Beyond the Quads
Photo Finish
After 36 years spent building the Art Institute’s photography collection, David Travis, AB’71, turns to new projects and passions.
David Travis, AB’71, is a man consumed by his passions. He became interested in building bicycles two years ago, and they’ve now taken over the first floor of his Hyde Park home. Before that it was sailing; he’s completed the grueling 300-mile yacht race from Chicago to Mackinac at least a dozen times. And before that—way before that— his passion was photography.
When Travis became assistant curator of photography at the Art Institute of Chicago in 1972 at the age of 24 (he was made full curator three years later), he joined a fledgling field of enthusiasts who were making the case for photography as a serious art form. “Now it’s in every museum,” he reflects, “but at that time everybody was saying, ‘Why are photographs in the museum?’ We had to do a lot of justifying, which I think was very good for us.”
From those early days of typing labels and framing photos himself until his retirement last July, Travis shaped the Art Institute’s photography collection inside and out. He acquired major collections, including that of New York art collector Julien Levy, and built substantial holdings in modernist photography (from 1920s and ’30s Paris in particular) and contemporary American photography. In the early 1980s he helped design and complete a state-of-the-art, climate-controlled facility to store and exhibit photographs. And he held major photography exhibitions ranging from retrospectives of individual careers to a 150-year survey.
Travis’s career began with an eclectic art education at Chicago. While in the College he sharpened his eye behind a camera trained on the tumultuous events of the 1960s and in a Chicago Maroon darkroom. Travis arrived in Chicago from Omaha in 1966 toting a small camera and planning to study math or science. But in his Core courses, it was the art that really grabbed him.

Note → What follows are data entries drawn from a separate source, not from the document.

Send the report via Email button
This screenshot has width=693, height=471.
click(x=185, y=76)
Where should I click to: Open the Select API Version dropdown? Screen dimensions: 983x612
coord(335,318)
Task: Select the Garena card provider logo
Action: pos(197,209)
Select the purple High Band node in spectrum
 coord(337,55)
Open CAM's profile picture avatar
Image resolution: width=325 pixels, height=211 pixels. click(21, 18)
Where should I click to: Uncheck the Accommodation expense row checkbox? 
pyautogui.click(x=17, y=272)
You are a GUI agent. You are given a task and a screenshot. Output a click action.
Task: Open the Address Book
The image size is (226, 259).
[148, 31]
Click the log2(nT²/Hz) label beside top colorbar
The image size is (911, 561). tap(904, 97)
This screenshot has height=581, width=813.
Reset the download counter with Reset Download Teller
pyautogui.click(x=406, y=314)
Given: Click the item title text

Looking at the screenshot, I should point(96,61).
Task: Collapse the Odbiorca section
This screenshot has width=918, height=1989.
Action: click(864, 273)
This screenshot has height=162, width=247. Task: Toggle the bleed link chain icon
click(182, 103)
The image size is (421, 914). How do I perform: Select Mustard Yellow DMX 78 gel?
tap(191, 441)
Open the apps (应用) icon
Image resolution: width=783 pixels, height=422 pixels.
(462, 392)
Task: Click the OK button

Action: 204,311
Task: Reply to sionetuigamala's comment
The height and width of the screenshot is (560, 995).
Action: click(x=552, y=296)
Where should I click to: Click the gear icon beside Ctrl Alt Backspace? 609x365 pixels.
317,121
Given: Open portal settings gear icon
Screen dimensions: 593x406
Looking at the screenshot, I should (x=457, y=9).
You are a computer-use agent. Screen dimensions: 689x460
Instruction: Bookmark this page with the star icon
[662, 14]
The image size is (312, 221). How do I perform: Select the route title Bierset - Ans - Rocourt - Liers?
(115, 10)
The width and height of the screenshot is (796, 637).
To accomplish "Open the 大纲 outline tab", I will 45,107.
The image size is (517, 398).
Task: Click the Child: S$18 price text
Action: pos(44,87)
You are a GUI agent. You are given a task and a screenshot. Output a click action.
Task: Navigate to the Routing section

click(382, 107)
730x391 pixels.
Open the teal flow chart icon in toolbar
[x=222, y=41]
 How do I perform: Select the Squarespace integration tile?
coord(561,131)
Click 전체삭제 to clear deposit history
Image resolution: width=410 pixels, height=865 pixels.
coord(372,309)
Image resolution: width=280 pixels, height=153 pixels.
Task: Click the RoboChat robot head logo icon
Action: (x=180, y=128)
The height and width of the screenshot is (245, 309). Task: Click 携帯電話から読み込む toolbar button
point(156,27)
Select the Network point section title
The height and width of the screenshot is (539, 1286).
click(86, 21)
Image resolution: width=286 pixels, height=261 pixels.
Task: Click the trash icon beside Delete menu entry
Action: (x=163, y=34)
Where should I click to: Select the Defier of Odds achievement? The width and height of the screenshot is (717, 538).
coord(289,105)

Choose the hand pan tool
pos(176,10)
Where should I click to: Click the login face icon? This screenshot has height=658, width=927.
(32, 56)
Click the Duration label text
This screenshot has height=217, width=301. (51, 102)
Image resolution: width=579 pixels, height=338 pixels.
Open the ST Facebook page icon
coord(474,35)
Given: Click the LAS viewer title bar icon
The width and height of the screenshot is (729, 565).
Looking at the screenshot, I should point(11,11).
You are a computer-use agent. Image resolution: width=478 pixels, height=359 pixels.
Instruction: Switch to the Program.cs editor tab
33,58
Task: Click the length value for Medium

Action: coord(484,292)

He concocted several independent-reading courses on art, including one with renowned art historian Joshua Taylor on the history of American photography. He experimented with making gum prints, an obsolete photographic technique, with professor Harrie Vanderstappen, AM’51, PhD’55, a specialist in Asian art, and learned about the chemistry of early photography with Joel Snyder, SB’61, a local freelance photographer who had started a business duplicating 19th-century photographic processes and later became a professor of art history at Chicago. Taylor, Vanderstappen, and Snyder were the first in a line of inspiring mentors who taught Travis to draw insights into photography from chemistry and French literature to math and modern poetry.
Meanwhile he put his camera to use. As staff photographer for the Maroon, he photographed campus sit-ins, the 1969 student occupation of the administration building, and members of the Chicago Seven, the protestors later charged with inciting rioting at the 1968 Democratic National Convention. “It was a great period to be a student reporter,” Travis says. “There was really something to photograph.” National periodicals wanted pictures of the political unrest and were willing to pay students for them. When controversy erupted over a Chicago professor who was denied tenure, Newsweek ran Travis’s photo of her. Then, taking pictures for a Life magazine article on the state of college campuses, he snapped a shot of a happy couple strolling through bucolic quadrangles. It was an image that could reassure Americans that the nation’s campus uprisings were over. The editors at Life loved it.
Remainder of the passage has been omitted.